Why is PCBA testing important?13th December 2019
It is tempting to regard the testing of printed circuit board assemblies (PCBAs) as a necessary evil, but when done correctly, the process can add real value to your end-products. In our previous blogs, we have outlined a couple of the more common testing methods available to manufacturers and we drew comparisons between them, but why do we feel that PCBA testing is so vital?
First, you can’t guarantee the quality of your product without testing. Second, when done correctly, testing can save you time and money in the long term.
If your testing procedures are inadequate, there is a risk that you could be shipping products of inferior quality to your customers, which might lead to:
- Warranty repairs and field failures,
- Damage to your reputation,
- Could even incite lawsuits.
These issues are all sure to impact your bottom line.
Weighing the options
So then, what options are available to you for PCBA testing?
No single testing system for PCBAs will meet the requirements of every manufacturing run, and many factors need to be taken into consideration when developing a testing strategy. It is essential to select proper test procedures from the perspective of the product, business case and reliability.
The first step in building any testing strategy involves the building of a thorough understanding of the testing methods available, and to determine which of these is most appropriate for your product.

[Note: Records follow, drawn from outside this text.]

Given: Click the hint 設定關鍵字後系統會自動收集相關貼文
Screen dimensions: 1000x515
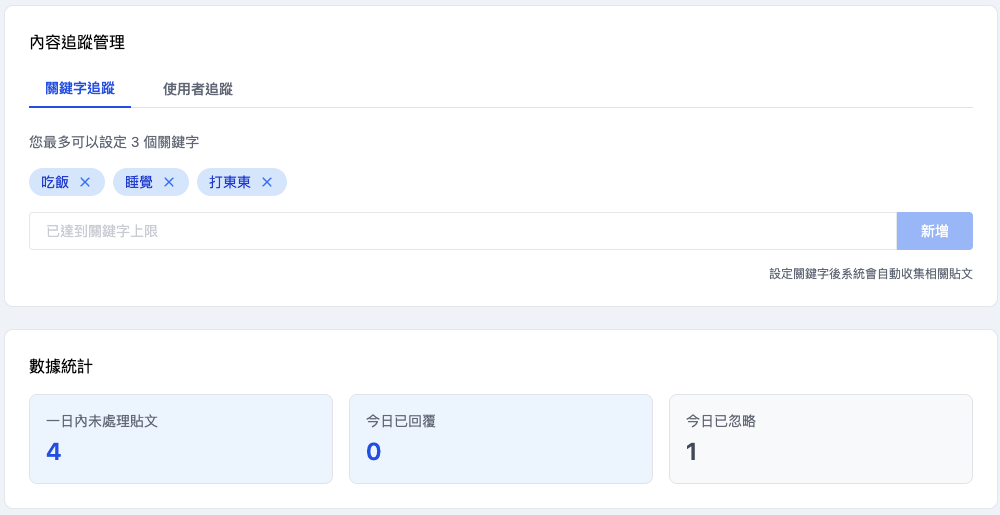Looking at the screenshot, I should pos(870,273).
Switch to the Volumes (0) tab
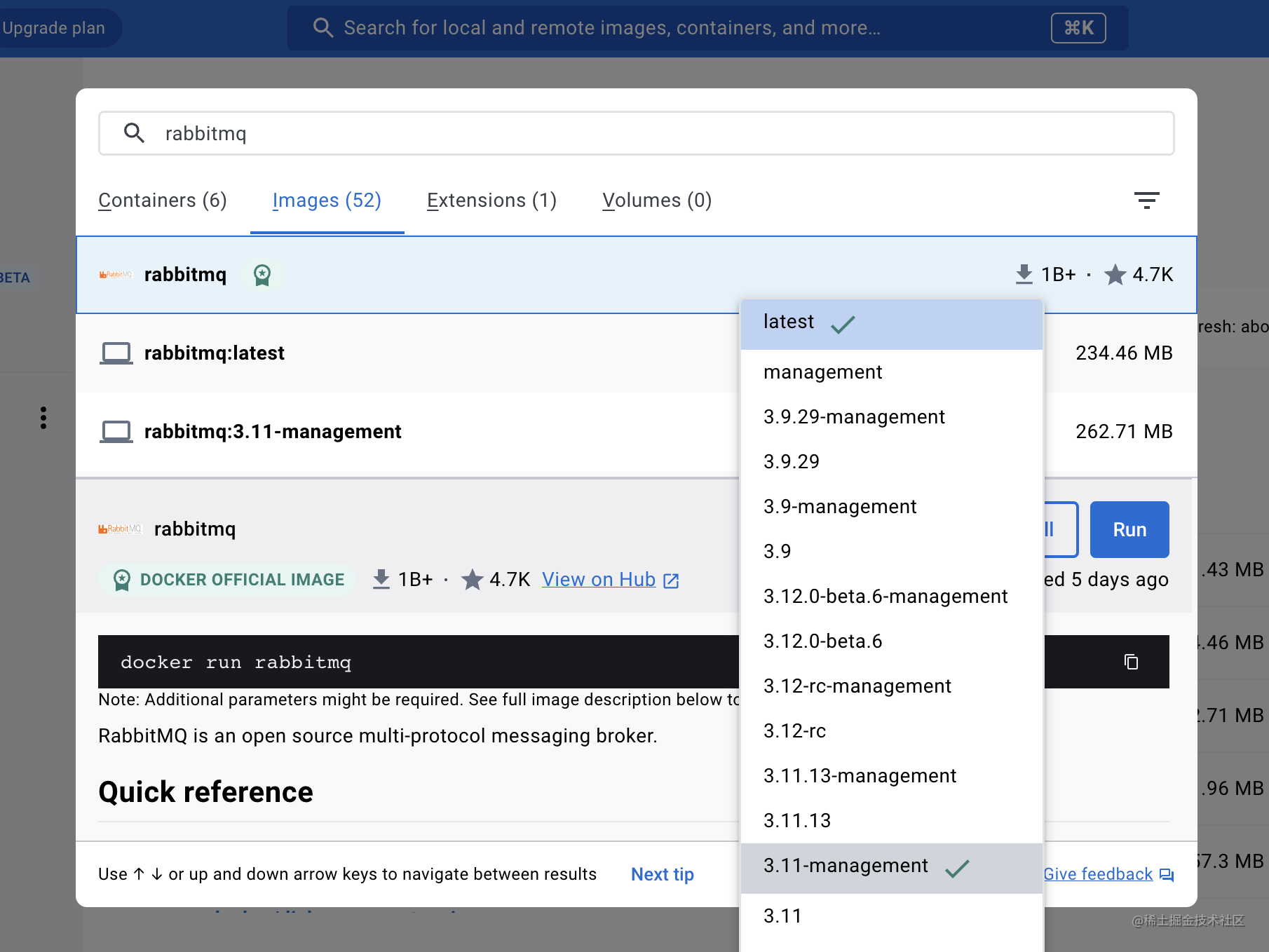The image size is (1269, 952). [657, 200]
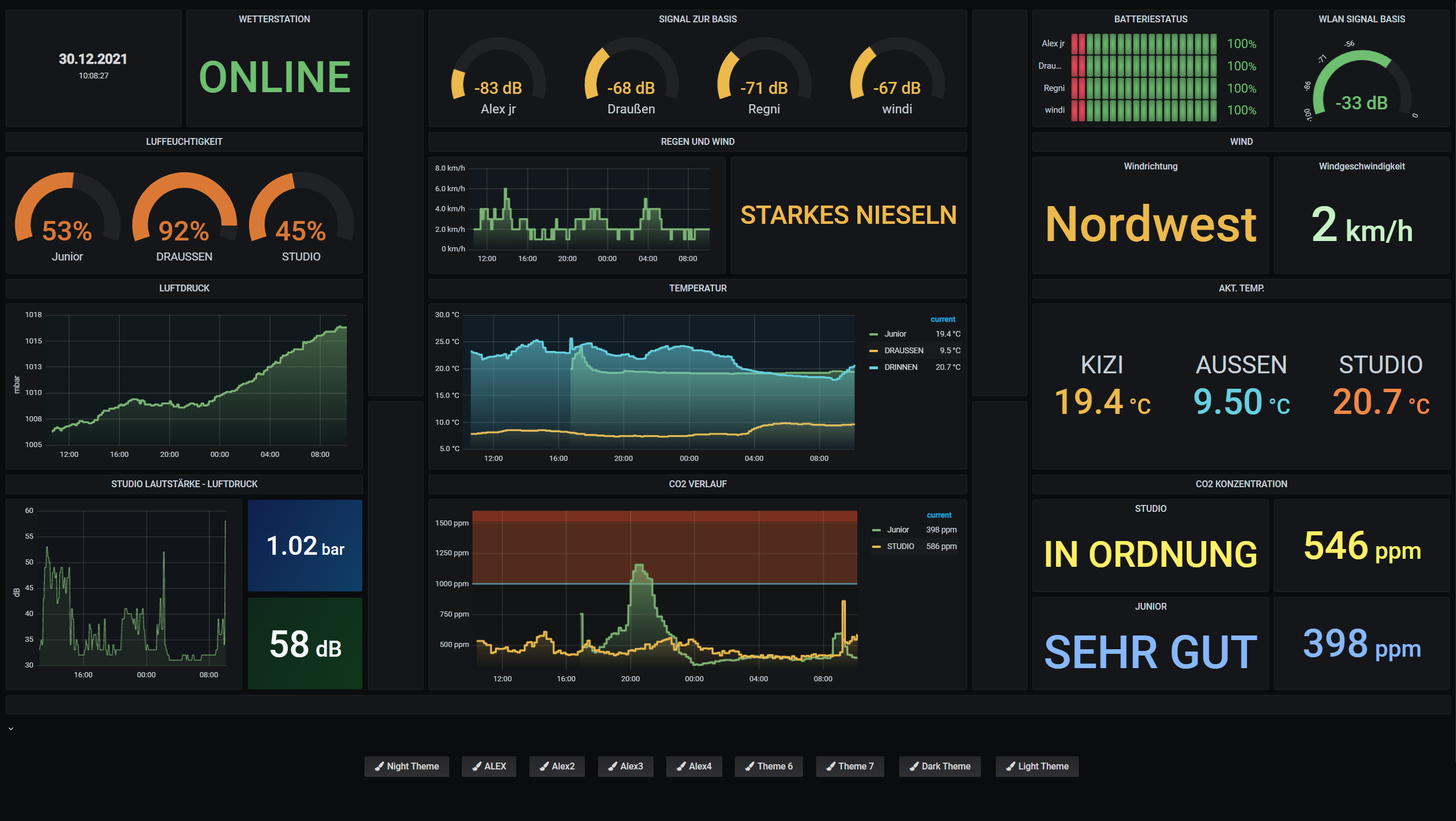Open the Windgeschwindigkeit panel title menu
The height and width of the screenshot is (821, 1456).
point(1361,167)

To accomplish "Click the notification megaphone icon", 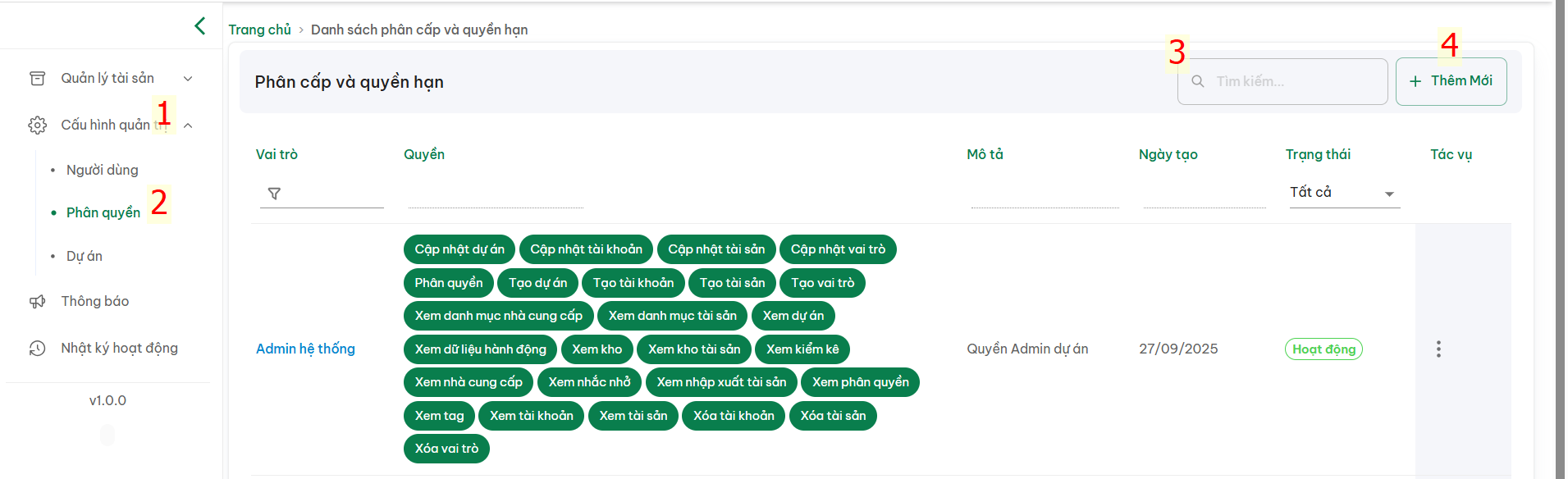I will (x=38, y=302).
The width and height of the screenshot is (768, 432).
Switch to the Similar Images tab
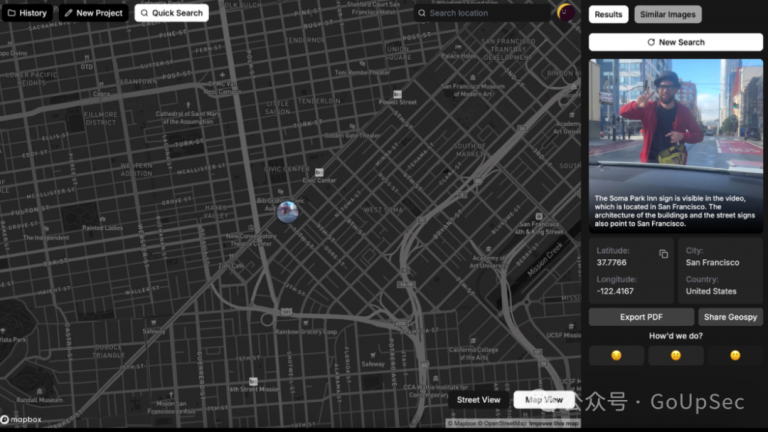click(x=667, y=14)
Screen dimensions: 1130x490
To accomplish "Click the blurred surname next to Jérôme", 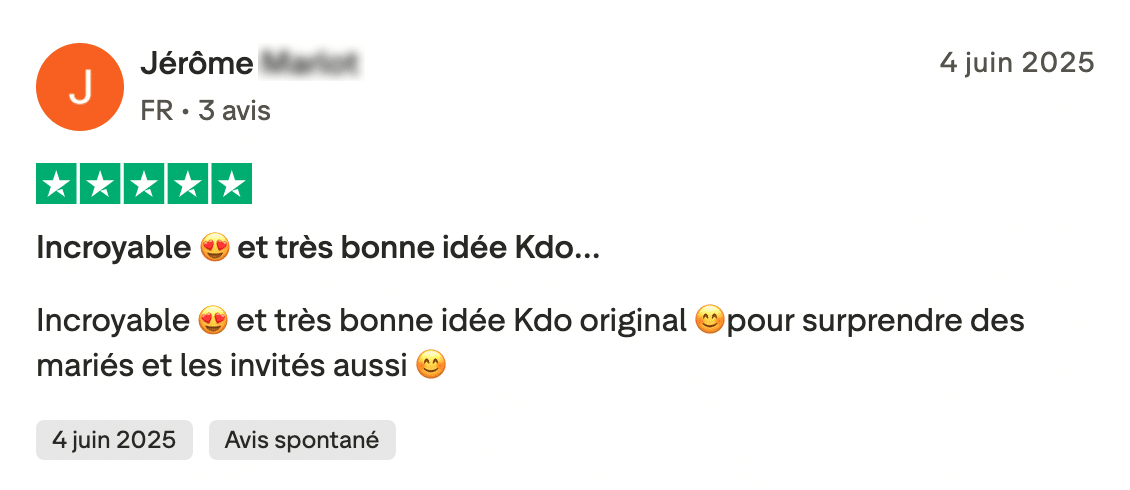I will point(310,64).
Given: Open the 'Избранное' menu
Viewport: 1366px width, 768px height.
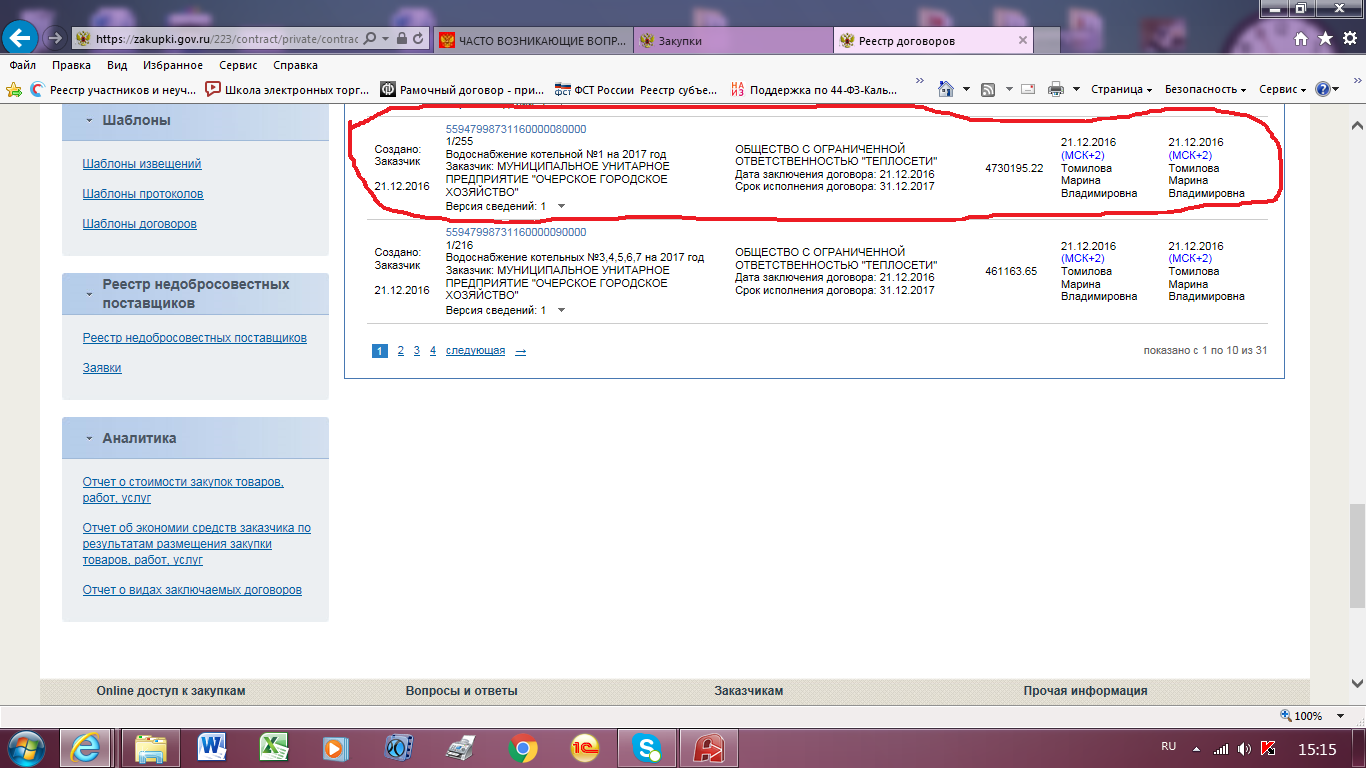Looking at the screenshot, I should (172, 65).
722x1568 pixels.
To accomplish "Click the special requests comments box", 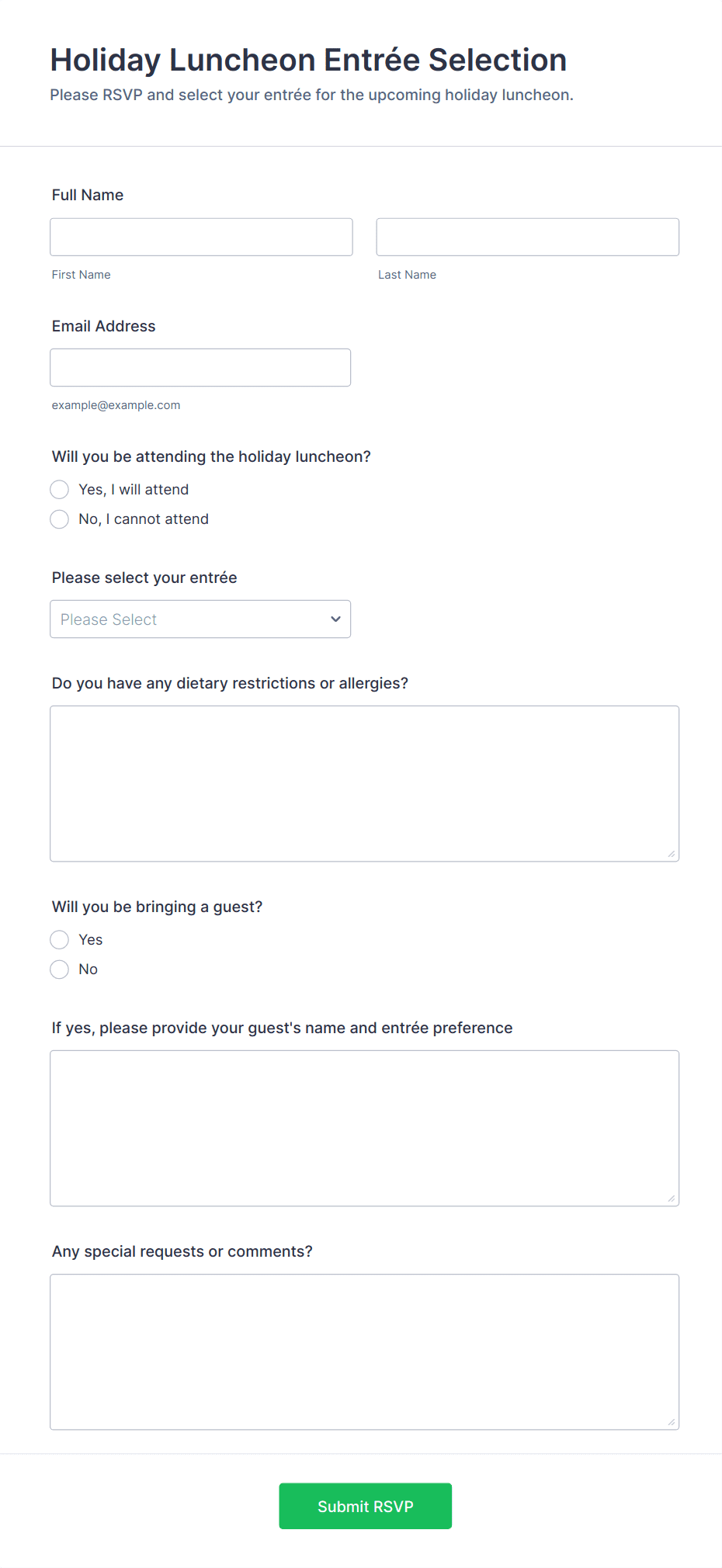I will (364, 1351).
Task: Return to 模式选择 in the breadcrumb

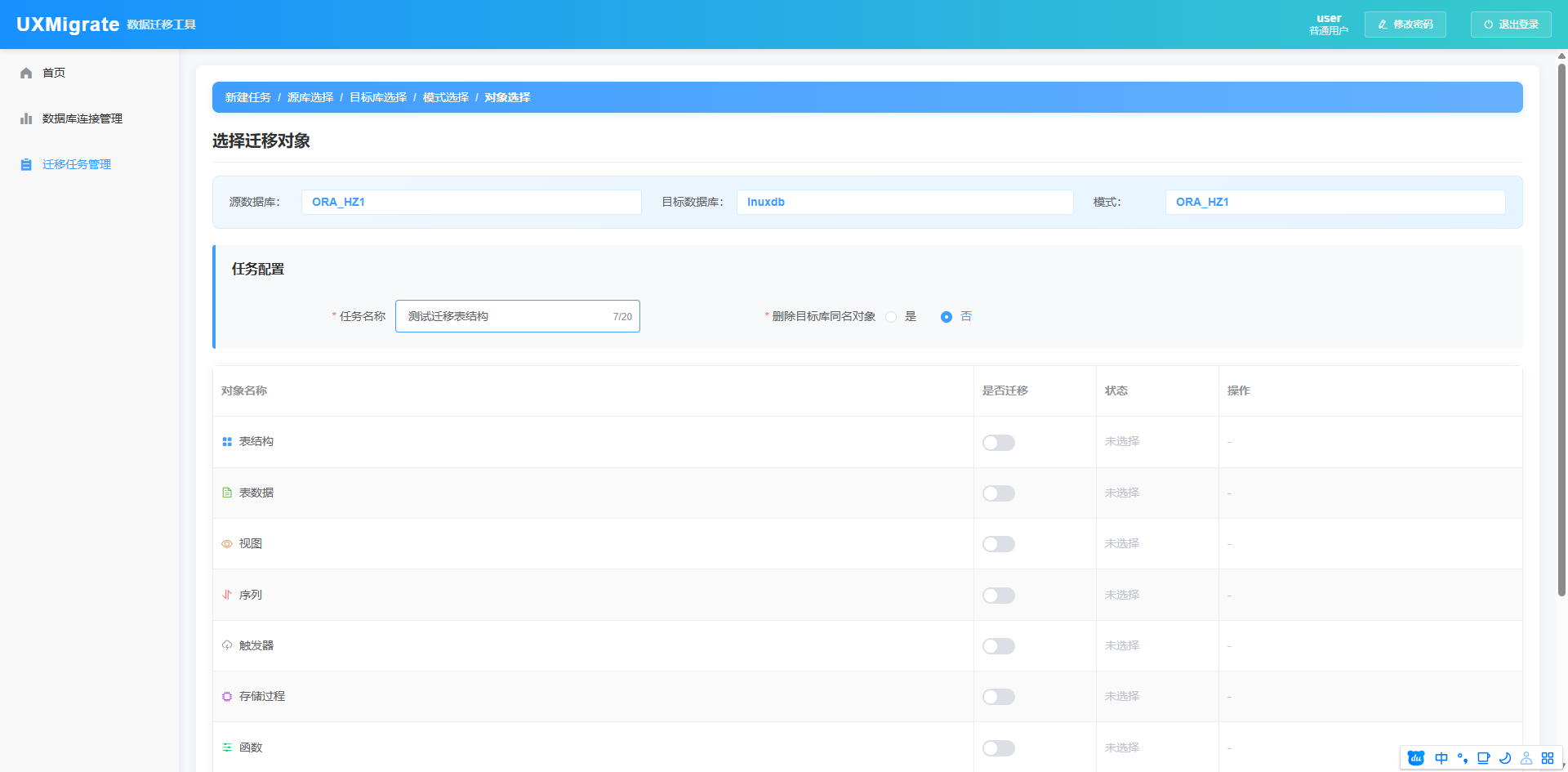Action: pos(446,97)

At Offshore Electronics, our preferred options are automatic optical inspection (AOI) followed by functional testing and in-circuit testing. Each serves a particular purpose during the manufacture of PCBAs and it is important to understand the differences between them if effective quality control procedures are to be implemented. Automatic optical inspection checks each component is correctly placed and soldered.
As its name implies, functional testing is used to ensure that PCBAs function as they should. By contrast, in-circuit testing is used to examine each individual component on a PCBA to prove that it is correct, has been fitted to the board in the manner specified and that it works as it should. As we can already see, there are significant differences between the two testing methods.
Although in-circuit testing can include a degree of functional testing, its primary purpose is to validate each component. In some respects, it is a far more comprehensive process as components are tested independently against a program model containing parameters specific to the component and its functionality.
In-circuit testing is performed using automatic test equipment (ATE), which requires a bed of nails fixture to be built for each project. While this adds cost to the test process, it can usually be justified if the product volumes are high enough. The test program is written by our engineers, designed around the specification for the board design. In-circuit testing is also generally very fast, typically just a few seconds for even a complex PCBA, which results in a lower cost per PCBA tested.
Where in-circuit testing is not cost-efficient, functional testing can be used to examine the complete, finished assembly. Through the process, inputs and power are applied to the PCBA to ensure that it performs its desired function to a certain specification.
Normally, however, a functional test only proves that the assembly operates and does not usually detect the presence of faults in parts used as protection elements, which are inactive under normal operating conditions. Furthermore, should a PCBA fail a functional test, skilled analysis will be required to identify the root causes.
Here at Offshore Electronics, our expert production and test engineers work closely with our customers to determine the most efficient and cost-effective method of validating and testing their PCBAs to their required specifications.